Interview. La dépêche, publié le 19/01/2019
Sécurité – Sebastian Roché, Directeur de recherche au CNRS, politologue et auteur de «De la police en démocratie».
Quelle est la problématique avec les lanceurs de balles de défense (LBD) ?
C’est un problème de santé publique car l’Etat met en danger la vie des citoyens. Mais ce n’est pas qu’un débat français. On évoque sa dangerosité vue l’abondance de son usage. Et donc l’abondance de blessés. Il y a au moins une quarantaine de personnes mutilées depuis deux mois. Car la particularité des blessures du LBD est qu’elles sont irréversibles. Quand vous perdez votre œil, il n’y a pas de retour en arrière. Cela ne se compare pas avec des jours d’ITT. Des collègues de Berkley, aux Etats-Unis, ont fait une méta-analyse et sont arrivés à des conclusions proches de celles du Défenseur des droits en France. À voir les blessures, pour eux, cette arme n’est pas adaptée au maintien de l’ordre.
Pourquoi de tels débordements ?
Le LBD est normalement une arme défensive mais quand on voit que des journalistes reçoivent des tirs, on se doute bien qu’il peut y avoir d’autres utilisations. On n’a pas encore vu un journaliste attaquer un policier avec sa plume. Donc il y a beaucoup de tirs défensifs, mais aussi des tirs offensifs. Depuis les années 2000, un certain nombre de pays se sont posé des questions pour s’améliorer. En France, on a les fondamentaux mais on ne réfléchit pas sur le modèle, on réfléchit sur le côté technique, sur les outils, en augmentant la qualité des armes, des moyens. Il doit également y avoir un souci dans le renseignement. Car quand la police est dépassée et peut ainsi avoir besoin d’utiliser tout son arsenal, c’est qu’elle a mal anticipé. Si c’est le cas, c’est que les services de renseignements n’ont pas été efficaces.
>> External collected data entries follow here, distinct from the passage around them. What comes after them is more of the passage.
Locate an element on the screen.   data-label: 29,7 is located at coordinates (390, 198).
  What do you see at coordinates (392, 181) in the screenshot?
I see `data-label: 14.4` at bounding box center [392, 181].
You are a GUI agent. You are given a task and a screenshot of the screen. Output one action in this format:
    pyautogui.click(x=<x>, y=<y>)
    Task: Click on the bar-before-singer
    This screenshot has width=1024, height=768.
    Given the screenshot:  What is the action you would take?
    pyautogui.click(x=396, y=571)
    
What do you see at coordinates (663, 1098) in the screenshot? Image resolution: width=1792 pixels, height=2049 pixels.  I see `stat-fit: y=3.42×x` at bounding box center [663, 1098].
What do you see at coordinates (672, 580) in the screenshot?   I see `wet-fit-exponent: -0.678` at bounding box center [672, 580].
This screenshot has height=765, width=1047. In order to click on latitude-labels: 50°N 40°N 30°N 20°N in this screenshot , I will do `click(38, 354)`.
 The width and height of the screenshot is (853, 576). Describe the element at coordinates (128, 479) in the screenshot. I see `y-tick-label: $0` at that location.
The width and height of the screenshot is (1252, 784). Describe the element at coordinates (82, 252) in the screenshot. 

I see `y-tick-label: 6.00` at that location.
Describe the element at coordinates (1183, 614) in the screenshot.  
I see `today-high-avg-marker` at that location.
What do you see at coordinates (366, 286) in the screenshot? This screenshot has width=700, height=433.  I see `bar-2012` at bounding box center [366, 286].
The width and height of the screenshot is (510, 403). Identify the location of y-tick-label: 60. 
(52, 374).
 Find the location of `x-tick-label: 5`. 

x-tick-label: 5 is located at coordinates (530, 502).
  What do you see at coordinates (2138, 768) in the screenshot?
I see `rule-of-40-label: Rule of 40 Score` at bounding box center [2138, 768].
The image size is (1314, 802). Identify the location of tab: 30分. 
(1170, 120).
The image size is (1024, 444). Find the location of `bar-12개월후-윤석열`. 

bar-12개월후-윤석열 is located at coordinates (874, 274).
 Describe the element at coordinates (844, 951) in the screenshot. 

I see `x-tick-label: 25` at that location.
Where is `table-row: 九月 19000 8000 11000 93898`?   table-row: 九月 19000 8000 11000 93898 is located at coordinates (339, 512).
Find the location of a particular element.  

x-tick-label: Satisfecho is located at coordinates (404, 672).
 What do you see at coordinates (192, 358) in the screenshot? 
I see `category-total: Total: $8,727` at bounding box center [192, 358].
Quelles sont les alternatives au LBD ?
L’arme est la conséquence d’un choix tactique et d’une philosophie de maintien de l’ordre. En Allemagne par exemple, on utilise beaucoup les canons à eau pour empêcher la foule d’approcher des endroits protégés. Mais il faut surtout trouver un équilibre entre «ordre» et «liberté». Cela ne passe d’ailleurs pas forcément par l’équipement. La doctrine de désescalade est née de cette recherche. Il faut chercher à diminuer l’intensité de la confrontation. Cela a amené à fragmenter l’idée de foule. Ensuite, on va guider les cortèges pour qu’ils restent en mouvement. En France par exemple, il y a eu un blocage à l’arc de Triomphe. Forcément, sans déplacement, cela crée des tensions, des conflits, des heurts et donc des blessés.